Records of locating words and elements:
#####
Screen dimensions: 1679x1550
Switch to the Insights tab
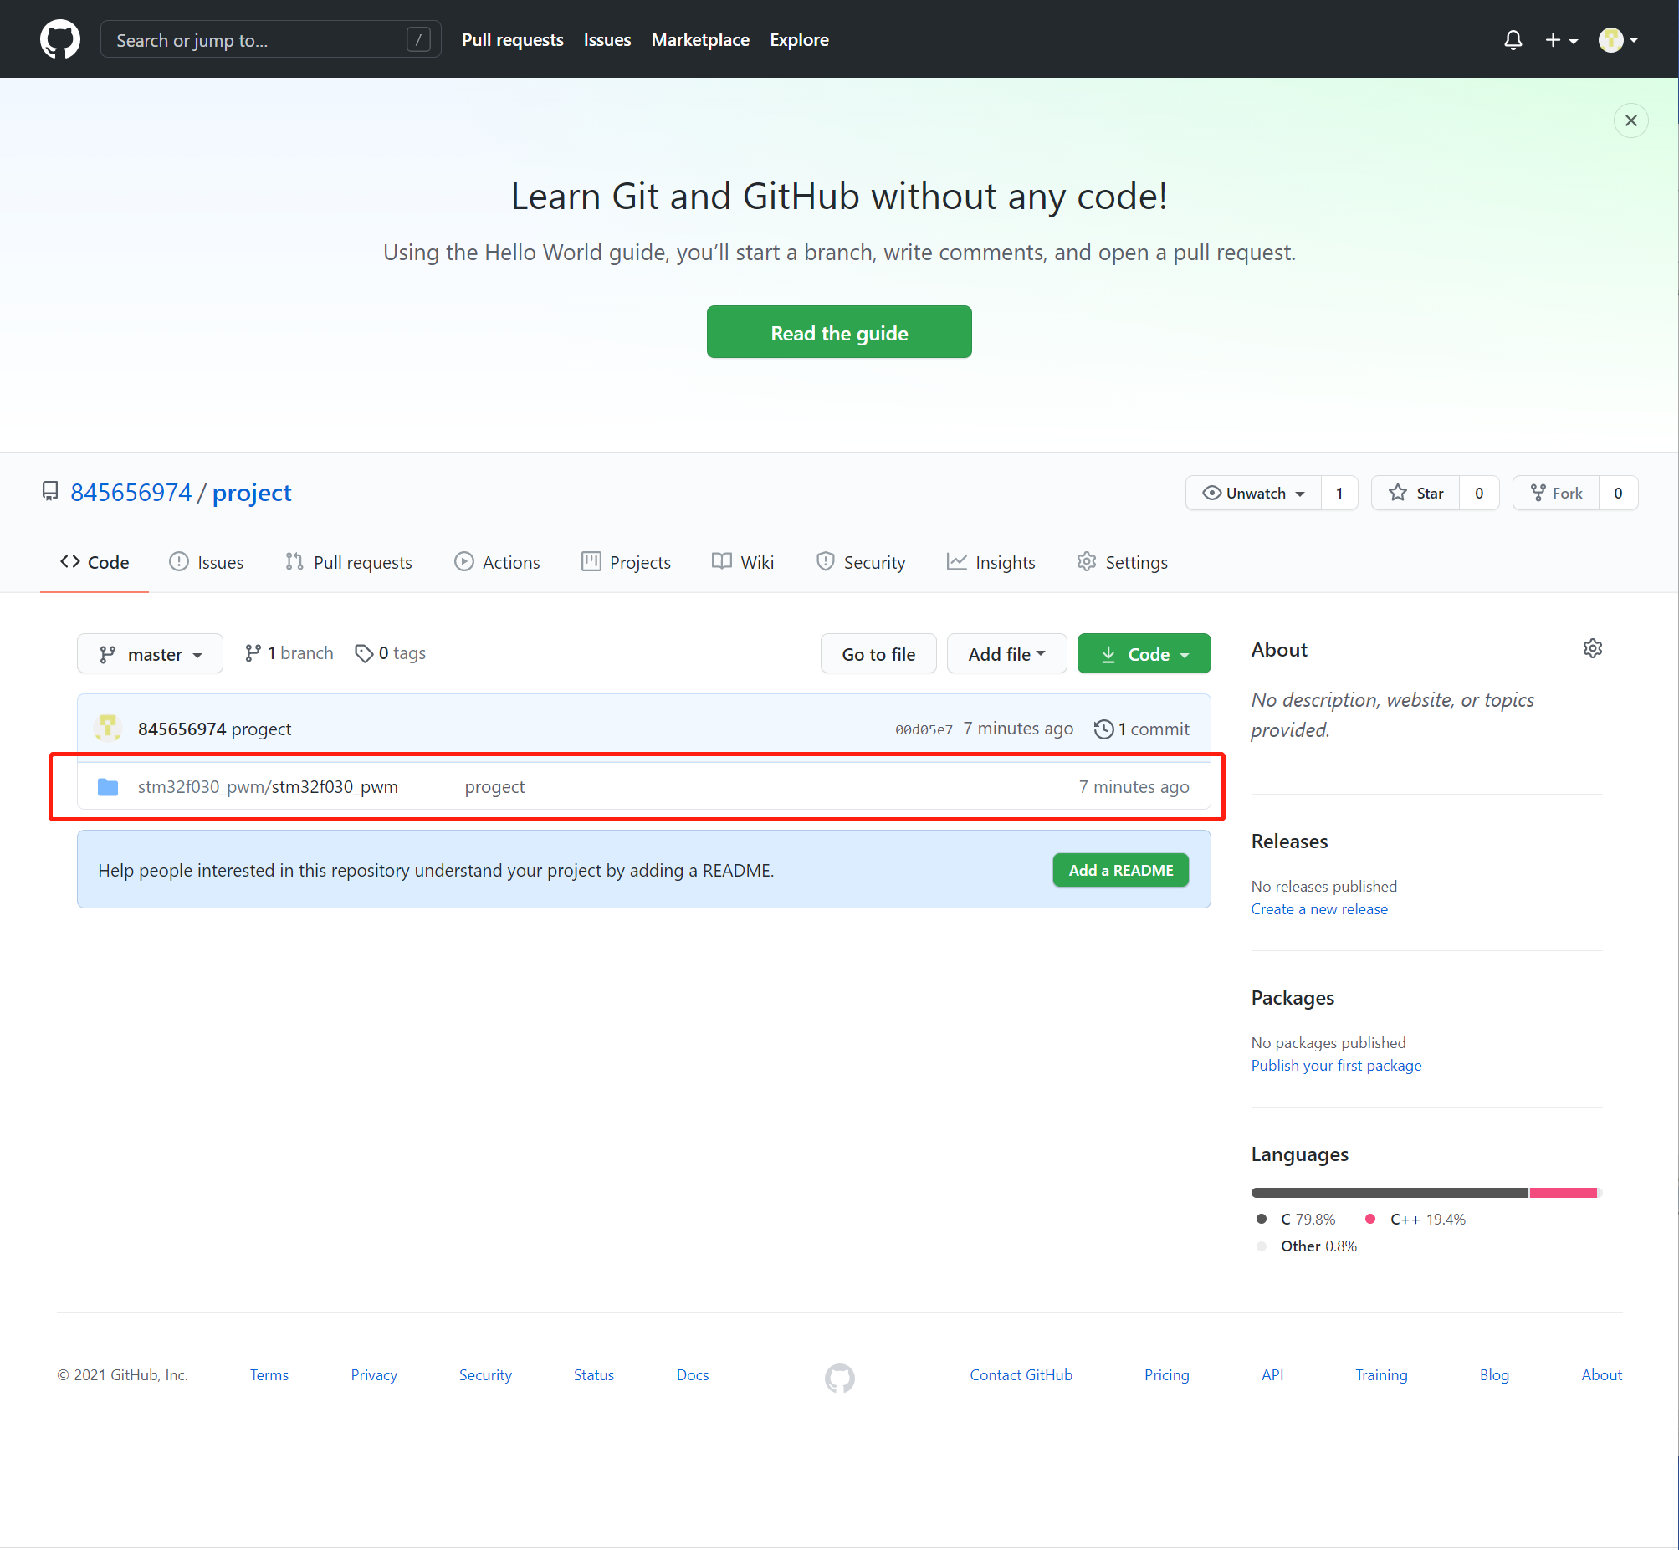coord(990,562)
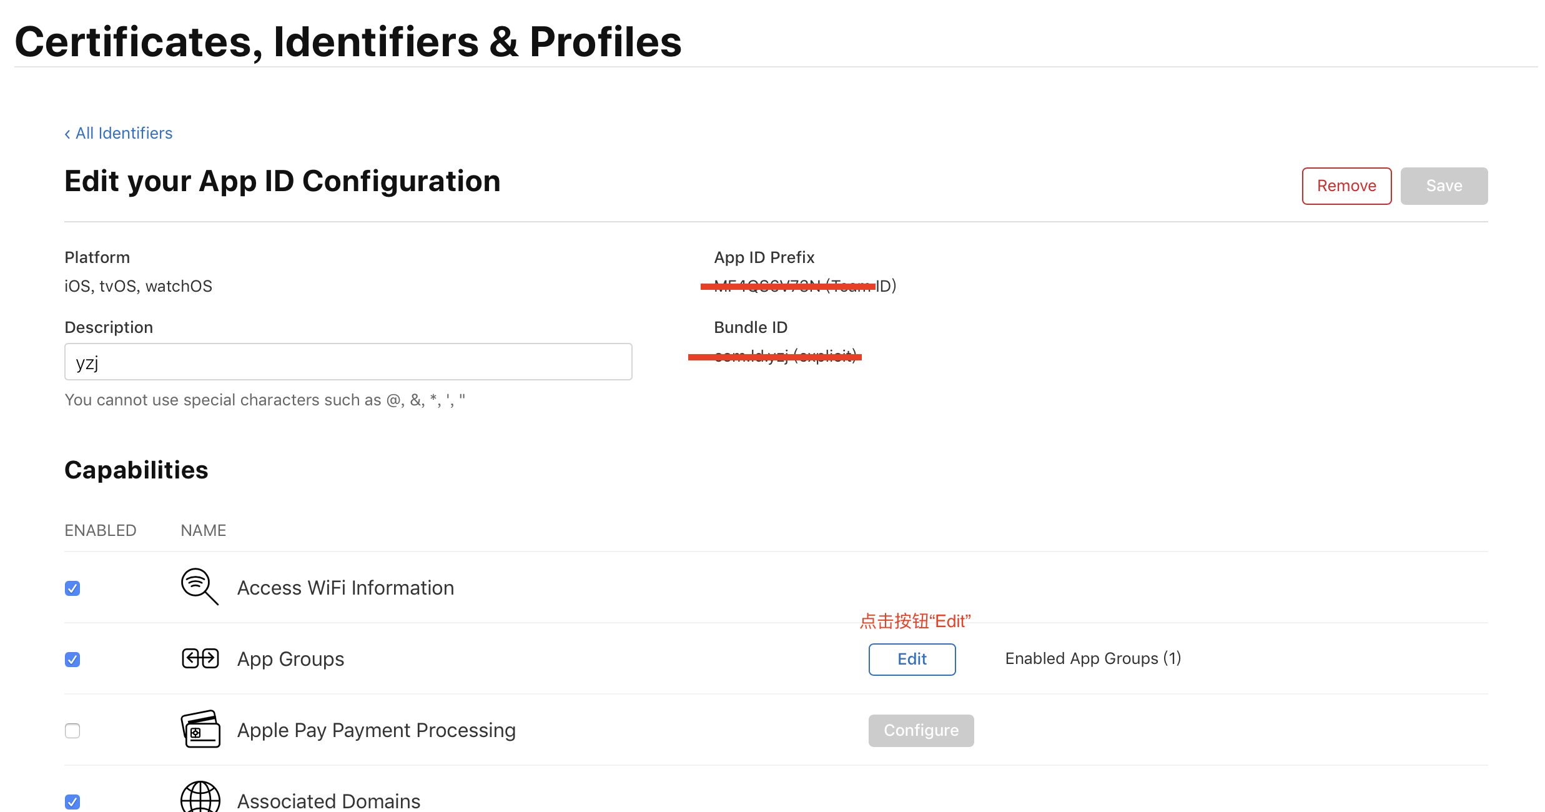Viewport: 1545px width, 812px height.
Task: Click the Associated Domains globe icon
Action: coord(200,798)
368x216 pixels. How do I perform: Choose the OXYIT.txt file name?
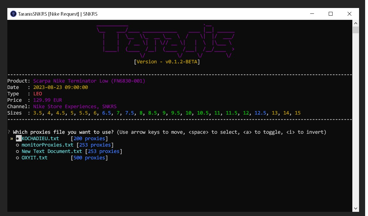[x=35, y=158]
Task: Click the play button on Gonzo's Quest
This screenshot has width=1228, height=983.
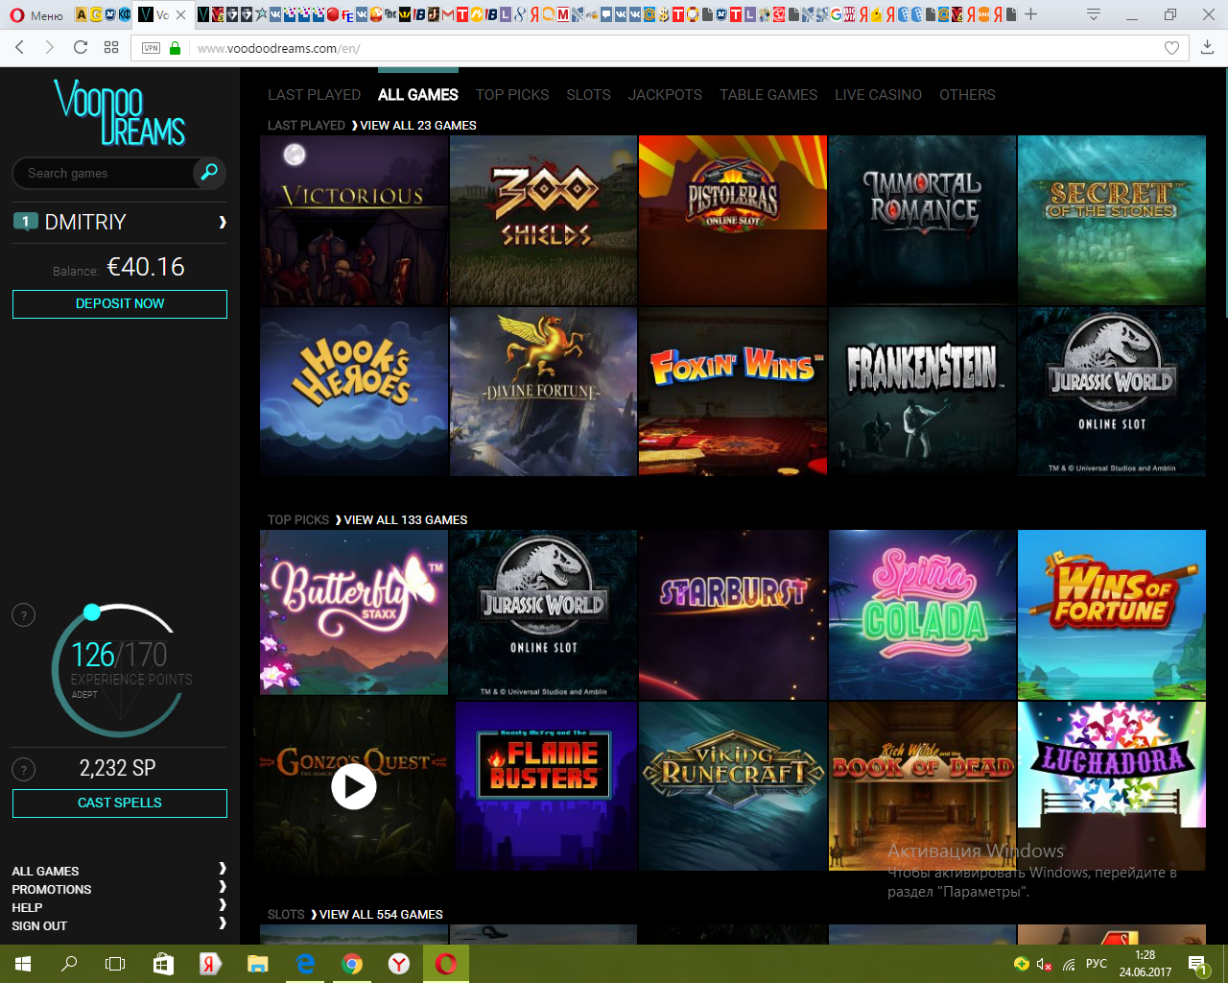Action: coord(354,786)
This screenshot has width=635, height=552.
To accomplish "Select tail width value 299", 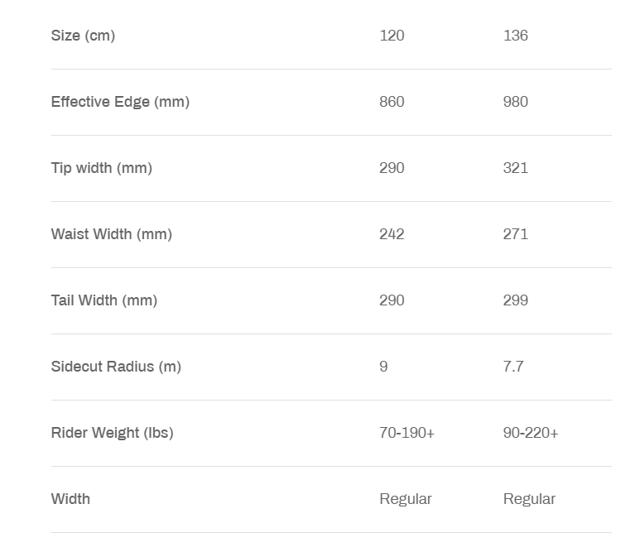I will tap(516, 300).
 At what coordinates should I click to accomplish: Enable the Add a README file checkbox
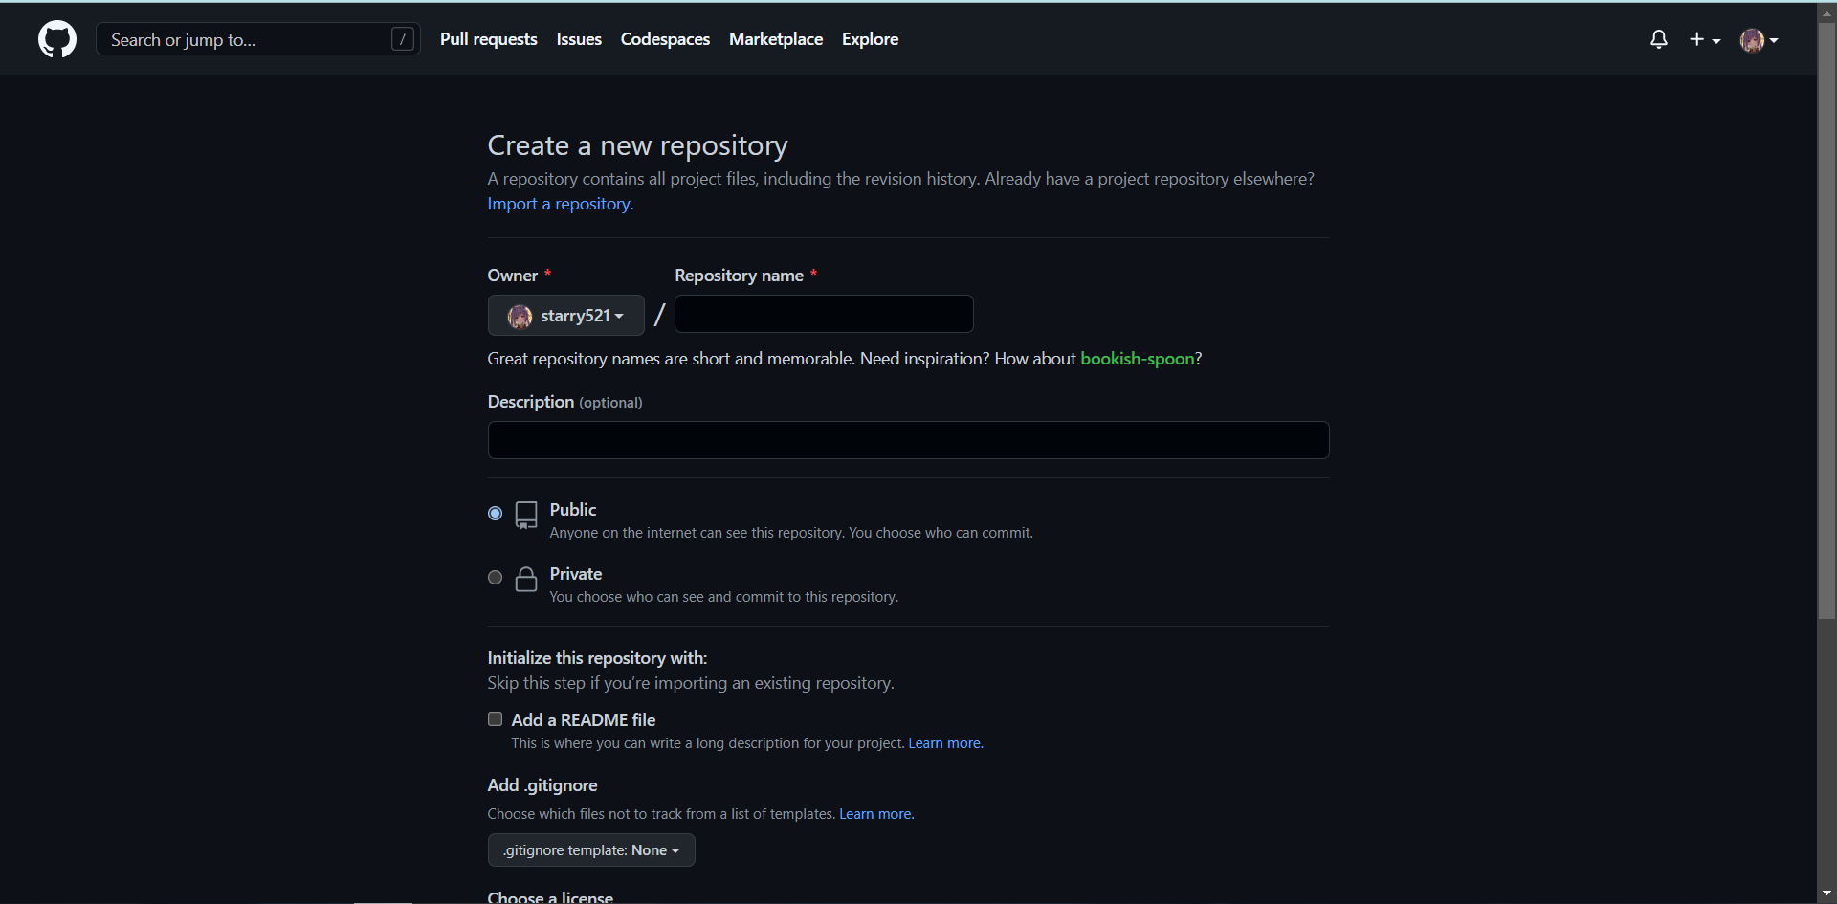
#####
» Task details
Count the lines of the records that contain the string "file", treating uppercase and lowercase letters as different. Give only the number.

» Answer to this problem
2